Finalmente, há doutrinadores[11]que questionam a ausência de mecanismos legais capazes de executar uma pena restritiva de direitos na hipótese do descumprimento da transação penal pelo réu, uma vez que, a sentença homologatória em juízo produz a eficácia de coisa julgada, sendo incabível a posteriori, qualquer discussão sobre a incidência ou não de ius puniendi pelos menos fatos objeto do acordo não cumprido, colocando em descrédito o sistema de justiça consensual proposta pela Lei 9.099/95.



[1] GRINOVER, Ada Pellegrini; FILHO, Antonio Magalhães Gomes; FERNANDES, Antônio Scarange; GOMES, Luiz Flávio. Juizados Especiais Criminais-Comentários à Lei 9099, de 26.09.1995. São Paulo: Revista dos Tribunais, 2005, p.41.

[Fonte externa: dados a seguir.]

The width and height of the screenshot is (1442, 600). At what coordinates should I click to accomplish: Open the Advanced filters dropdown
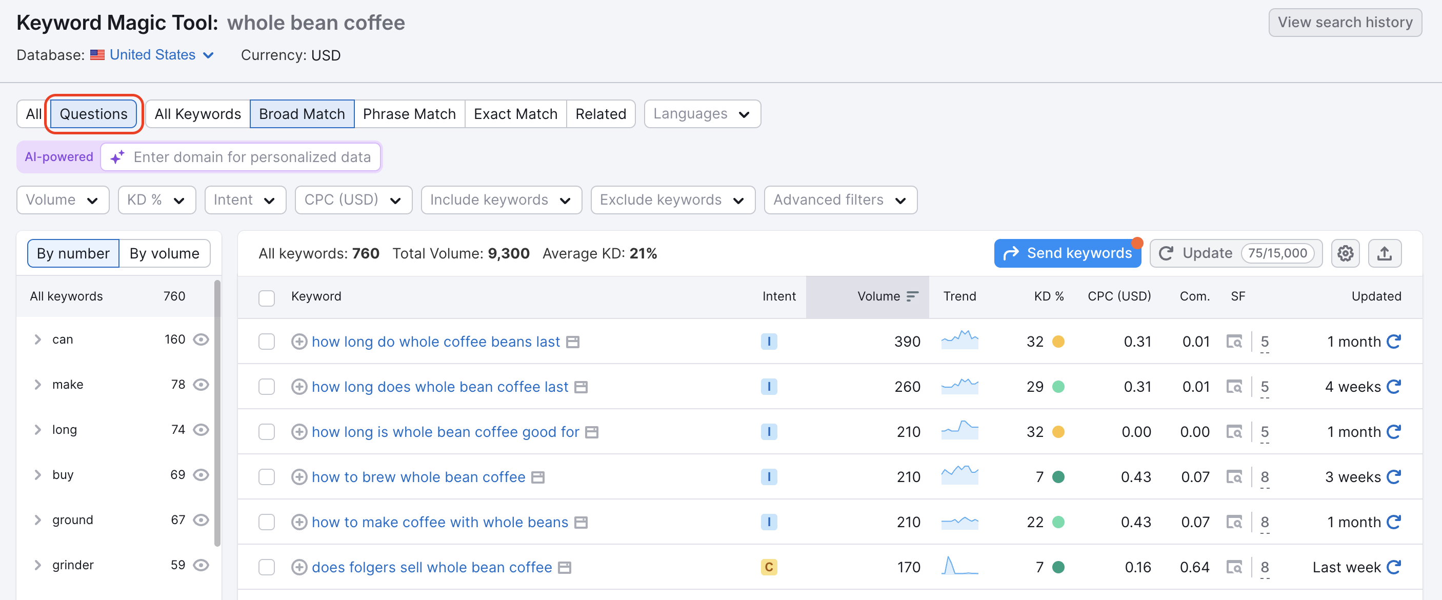(840, 199)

[2] BONFIM,Edilson Mougenot; Curso de Processo Penal.7ª edição, 2012; Editora Saraiva, p. 689, p. 690, p. 691.

[3] BITENCOURT, Cezar Roberto; Tratado de Direito Penal, Parte Geral, I, 14ª edição, 2009; Editora Saraiva, p. 657.

[4]GRINOVER, Ada Pellegrini; FILHO, Antonio Magalhães Gomes; FERNANDES, Antônio Scarange; GOMES, Luiz Flávio. Juizados Especiais Criminais-Comentários à Lei 9099, de 26.09.1995. São Paulo: Revista dos Tribunais, 2005, p.41.

[5]BITENCOURT, Cezar Roberto; Tratado de Direito Penal, Parte Geral, I, 14ª edição, 2009; Editora Saraiva, p. 657, p. 658, p. 659.

[6]BITENCOURT, Cezar Roberto; Tratado de Direito Penal, Parte Geral, I, 14ª edição, 2009; Editora Saraiva, p. 657, p. 658, p. 659.

[7] NICOLITT, André Luiz. Juizados Especiais Criminais, Tema Controversos. Rio de Janeiro; Lumem Juris, 2004, p.23.

[8] GIACOMOLLI, Nereu José. Juizados Especiais criminais; 3ª edição, Porto Alegre: Livraria do Advogado, 2009, p. 143.

[9] BRASIL. Superior Tribunal de Justiça. Precedentes citados: HC 91.054-RJ, DJe, 19/4/2010; AgRg no Ag 1.131.076-MT, djE 8/6/2009; HC 33.487-SP, DJ 1º/7/2004, e Resp 226.570-SP, DJ 22/11/2004. HC 90.126-MS, Rel. Min. Maria Thereza de Assis Moura, julgado em 10/06/2010.

[10] GIACOMOLLI, Nereu José. Juizados Especiais criminais; 3ª edição, Porto Alegre: Livraria do Advogado, 2009, p. 143.

[11] GIACOMOLLI, Nereu José. Juizados Especiais criminais; 3ª edição, Porto Alegre: Livraria do Advogado, 2009, p. 145 e p. 146.